July 17, 2002
La Jolla, CA – A team led by Salk Institute scientists may have discovered how viruses can “hit and run” a cell’s genetic machinery to trigger cancer and exit without a trace.
The Salk team showed that a common respiratory virus, called adenovirus, can disrupt a cellular sensor that detects damage to DNA. Disabling this sensor can render ineffective key growth-controlling genes, resulting in mutations that lead to cancer.
“Specifically, the virus disables proteins within a complex that is involved in detection and repair of chromosomal breaks, the type of damage caused by X-rays,” said Matthew Weitzman, assistant professor of genetics at the Salk and senior author of the study appearing in today’s Nature.
“This is the first demonstration of a virus interacting with this critical machinery. It does so to further its own ends – to make copies of itself and continue infection – but the unfortunate side effect is to compromise a cell’s genetic material.”
Weitzman and his colleagues showed that when adenovirus infects human cells grown in culture, several of its proteins can target a complex called M/R/N (for Mre11, Rad50 and NBS1/nibrin/p95). The job of the M/R/N complex is to detect breaks in DNA strands. It then instructs specialized DNA repair machinery to set about knitting the breaks together.
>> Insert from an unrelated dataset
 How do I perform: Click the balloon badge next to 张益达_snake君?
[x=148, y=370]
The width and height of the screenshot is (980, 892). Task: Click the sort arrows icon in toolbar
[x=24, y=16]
Adenovirus is one of a class of viruses called double-stranded DNA viruses. When these viruses infect a cell, they make thousands of copies of its genetic material – small linear fragments of DNA that resemble broken chromosomes. These fragments are then packaged inside viral protein shells and released to initiate new infections.
“It seemed likely that if adenovirus did not disable the damage sensor, the cell’s machinery would start stitching together the individual viral genomes into long concatemers that could not be packaged,” said Weitzman.
His team showed that this was in fact the case by disabling the viral proteins that disrupt M/R/N. They found long strands of strung-together viral genomes, which seriously compromised infection.
“Therefore, it appears that the virus evolved its ability to disrupt DNA damage machinery to aid its own survival,” said Weitzman.
Although adenoviruses have not been associated with any human cancers yet, they do transform rodent cells in culture, and the proteins Weitzman’s group showed to disrupt DNA repair have been implicated in the “hit and run” process.
“It may be that adenoviruses are triggering cancers, but the infections are cleared long before cancer is diagnosed,” said Weitzman. “We may need to develop new ways of looking for evidence of the virus.”
First author Travis Stracker and second author Christian Carson are graduate students at the University of California, San Diego conducting thesis research in Weitzman’s laboratory. The study, titled “Adenovirus oncoproteins inactivate the Mre11-Rad50-NBS1 DNA repair complex,” was funded by the National Institutes of Health, the Joe W. and Dorothy Dorsett Brown Foundation, the James B. Pendleton Foundation, and the Lebensfeld Foundation. Stracker is supported by an NIH training grant to UCSD and by fellowships from the Chapman Foundation, the Legler Benbough Foundation and the Salk Institute Association.
The Salk Institute for Biological Studies, located in La Jolla, Calif., is an independent nonprofit institution dedicated to fundamental discoveries in the life sciences, the improvement of human health and conditions, and the training of future generations of researchers. The Institute was founded in 1960 by Jonas Salk, M.D., with a gift of land from the City of San Diego and the financial support of the March of Dimes Birth Defects Foundation.